KANSAS CITY, Mo. – Surgeons at Saint Luke's Hospital are successfully removing healthy donor kidneys through a small incision in the back of the donor's vagina. The novel transvaginal kidney extraction procedure has the potential to increase living kidney donations by impacting people's willingness to donate.

Minimally invasive surgeon B. Todd Moore, M.D., performed what is believed to be the first transvaginal donor kidney extraction in the Kansas City area on Sept. 24, 2009. The donor patient was discharged home from the hospital the next morning.

All live donor kidney extractions at Saint Luke's Hospital are typically performed laparoscopically. With the transvaginal extraction technique, instead of removing the kidney through a 3- to 4-inch abdominal incision, the kidney is placed in a bag and removed vaginally much in the same way as vaginal hysterectomy. The patient is left with only four tiny scars on her abdomen, much like a routine outpatient gallbladder surgery.

Technically a more complex procedure, operative time is similar to the traditional kidney removal.

Transvaginal operations are enabled by a high definition camera placed through the navel and wand-like tools inserted through tiny incisions in the abdomen. The surgeon's movements are guided by images displayed on video cameras.

We've seen a dramatic difference in recovery and hospital stay for the donors,” said Dr. Moore.
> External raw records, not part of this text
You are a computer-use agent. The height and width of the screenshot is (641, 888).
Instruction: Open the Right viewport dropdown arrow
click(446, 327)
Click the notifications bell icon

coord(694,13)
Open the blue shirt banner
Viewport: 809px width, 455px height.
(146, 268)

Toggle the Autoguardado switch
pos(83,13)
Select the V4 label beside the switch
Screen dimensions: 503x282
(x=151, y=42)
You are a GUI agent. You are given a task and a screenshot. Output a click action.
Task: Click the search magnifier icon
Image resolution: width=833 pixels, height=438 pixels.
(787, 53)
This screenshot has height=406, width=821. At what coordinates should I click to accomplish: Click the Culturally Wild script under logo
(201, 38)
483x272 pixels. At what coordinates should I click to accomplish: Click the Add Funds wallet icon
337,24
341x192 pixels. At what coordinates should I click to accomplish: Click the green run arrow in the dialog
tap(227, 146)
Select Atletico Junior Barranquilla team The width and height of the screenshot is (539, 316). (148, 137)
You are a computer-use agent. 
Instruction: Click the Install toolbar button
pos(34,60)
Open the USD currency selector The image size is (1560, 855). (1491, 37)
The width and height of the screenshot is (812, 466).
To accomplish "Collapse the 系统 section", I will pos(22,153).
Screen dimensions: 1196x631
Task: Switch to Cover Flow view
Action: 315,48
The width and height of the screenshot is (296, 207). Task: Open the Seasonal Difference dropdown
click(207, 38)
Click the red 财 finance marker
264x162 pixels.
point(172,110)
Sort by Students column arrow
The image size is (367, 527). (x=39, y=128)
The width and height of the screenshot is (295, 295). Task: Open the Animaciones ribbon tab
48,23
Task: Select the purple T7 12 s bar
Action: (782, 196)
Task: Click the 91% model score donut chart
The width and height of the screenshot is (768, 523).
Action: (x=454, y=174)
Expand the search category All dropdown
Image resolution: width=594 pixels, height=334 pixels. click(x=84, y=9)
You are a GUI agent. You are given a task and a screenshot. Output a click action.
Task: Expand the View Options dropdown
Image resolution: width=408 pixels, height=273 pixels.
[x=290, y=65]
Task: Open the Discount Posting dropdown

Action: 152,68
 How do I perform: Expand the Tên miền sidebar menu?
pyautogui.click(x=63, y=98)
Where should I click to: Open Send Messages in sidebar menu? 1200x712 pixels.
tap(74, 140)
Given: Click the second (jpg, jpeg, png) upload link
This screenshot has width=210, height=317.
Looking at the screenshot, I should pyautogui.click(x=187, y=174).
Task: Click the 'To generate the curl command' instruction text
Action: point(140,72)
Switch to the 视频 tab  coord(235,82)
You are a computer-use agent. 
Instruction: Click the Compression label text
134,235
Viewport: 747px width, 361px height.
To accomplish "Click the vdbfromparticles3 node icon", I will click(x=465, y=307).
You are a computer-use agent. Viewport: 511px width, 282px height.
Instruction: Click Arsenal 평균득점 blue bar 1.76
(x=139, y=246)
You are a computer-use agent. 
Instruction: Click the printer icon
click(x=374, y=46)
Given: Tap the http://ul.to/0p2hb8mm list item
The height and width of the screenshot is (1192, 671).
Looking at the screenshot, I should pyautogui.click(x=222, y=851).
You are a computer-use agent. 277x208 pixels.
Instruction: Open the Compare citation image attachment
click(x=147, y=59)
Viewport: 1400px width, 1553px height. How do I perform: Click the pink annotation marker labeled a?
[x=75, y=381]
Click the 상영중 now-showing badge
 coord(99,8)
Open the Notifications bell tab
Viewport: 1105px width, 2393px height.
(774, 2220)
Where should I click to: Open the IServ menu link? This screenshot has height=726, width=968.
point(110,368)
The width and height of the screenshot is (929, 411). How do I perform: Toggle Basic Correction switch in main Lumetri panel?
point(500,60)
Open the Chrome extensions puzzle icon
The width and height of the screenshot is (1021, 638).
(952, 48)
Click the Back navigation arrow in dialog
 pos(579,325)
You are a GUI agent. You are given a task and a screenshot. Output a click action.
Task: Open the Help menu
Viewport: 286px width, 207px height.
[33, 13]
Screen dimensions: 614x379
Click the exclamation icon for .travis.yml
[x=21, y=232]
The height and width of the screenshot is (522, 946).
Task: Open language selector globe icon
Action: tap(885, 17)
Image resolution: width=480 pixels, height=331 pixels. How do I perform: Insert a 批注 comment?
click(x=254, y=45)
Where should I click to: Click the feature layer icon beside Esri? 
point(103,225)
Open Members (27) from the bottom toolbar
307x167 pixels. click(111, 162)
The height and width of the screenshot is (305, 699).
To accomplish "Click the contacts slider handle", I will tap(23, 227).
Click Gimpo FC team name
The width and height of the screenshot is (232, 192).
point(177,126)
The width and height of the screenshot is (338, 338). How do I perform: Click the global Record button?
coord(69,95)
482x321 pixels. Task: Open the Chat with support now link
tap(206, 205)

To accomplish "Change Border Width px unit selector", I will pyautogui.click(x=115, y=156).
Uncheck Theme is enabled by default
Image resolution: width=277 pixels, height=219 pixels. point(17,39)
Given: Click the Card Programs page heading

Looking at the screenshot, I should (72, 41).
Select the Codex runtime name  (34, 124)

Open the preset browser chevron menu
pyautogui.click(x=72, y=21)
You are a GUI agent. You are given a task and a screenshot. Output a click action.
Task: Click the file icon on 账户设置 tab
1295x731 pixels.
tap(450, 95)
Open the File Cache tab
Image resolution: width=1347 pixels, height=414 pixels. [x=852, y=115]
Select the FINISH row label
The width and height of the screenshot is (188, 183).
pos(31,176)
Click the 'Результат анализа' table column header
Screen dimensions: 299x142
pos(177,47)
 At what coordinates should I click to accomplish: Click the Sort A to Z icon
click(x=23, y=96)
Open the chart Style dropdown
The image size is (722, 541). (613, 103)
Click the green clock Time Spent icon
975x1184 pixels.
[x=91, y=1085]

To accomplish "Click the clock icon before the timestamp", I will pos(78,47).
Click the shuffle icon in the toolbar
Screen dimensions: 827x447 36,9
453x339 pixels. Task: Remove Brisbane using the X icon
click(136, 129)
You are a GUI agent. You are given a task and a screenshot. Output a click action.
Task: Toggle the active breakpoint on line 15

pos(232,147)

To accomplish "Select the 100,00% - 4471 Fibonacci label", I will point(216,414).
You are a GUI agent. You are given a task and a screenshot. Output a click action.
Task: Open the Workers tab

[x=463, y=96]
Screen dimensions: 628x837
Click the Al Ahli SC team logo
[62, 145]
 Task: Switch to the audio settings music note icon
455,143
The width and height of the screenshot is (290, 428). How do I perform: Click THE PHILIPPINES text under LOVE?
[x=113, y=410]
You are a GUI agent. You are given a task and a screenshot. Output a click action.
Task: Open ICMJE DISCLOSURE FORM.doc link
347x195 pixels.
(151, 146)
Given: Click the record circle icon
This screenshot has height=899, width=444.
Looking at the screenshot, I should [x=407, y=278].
“Typical laparoscopic donor kidney patients required up to four days of hospital recovery. This quicker return to normal activity could motivate many more people to participate in live kidney donation.”

Dr. Moore is director of Saint Luke's center for Advanced Minimally Invasive Surgery. Transvaginal extraction uses concepts similar to a newer investigational surgical technique called Natural Orifice Transluminal Endoscopic Surgery (NOTES) which uses a natural body opening such as the mouth, anus, and vagina to remove organs and tissue. These techniques limit incisions which in turn shortens recovery time and postoperative pain. Saint Luke's center is one of the few training sites for single incision procedures for other surgeons from across the country. The program also participates in several industry trials to advance the access devices and instrumentation used in minimally invasive procedures.

“This is an exciting developing option for donors in the kidney transplant program at Saint Luke's,” commented Dr. Moore. “There are only a handful of centers in the country performing this technique and we're again proud to be on the forefront.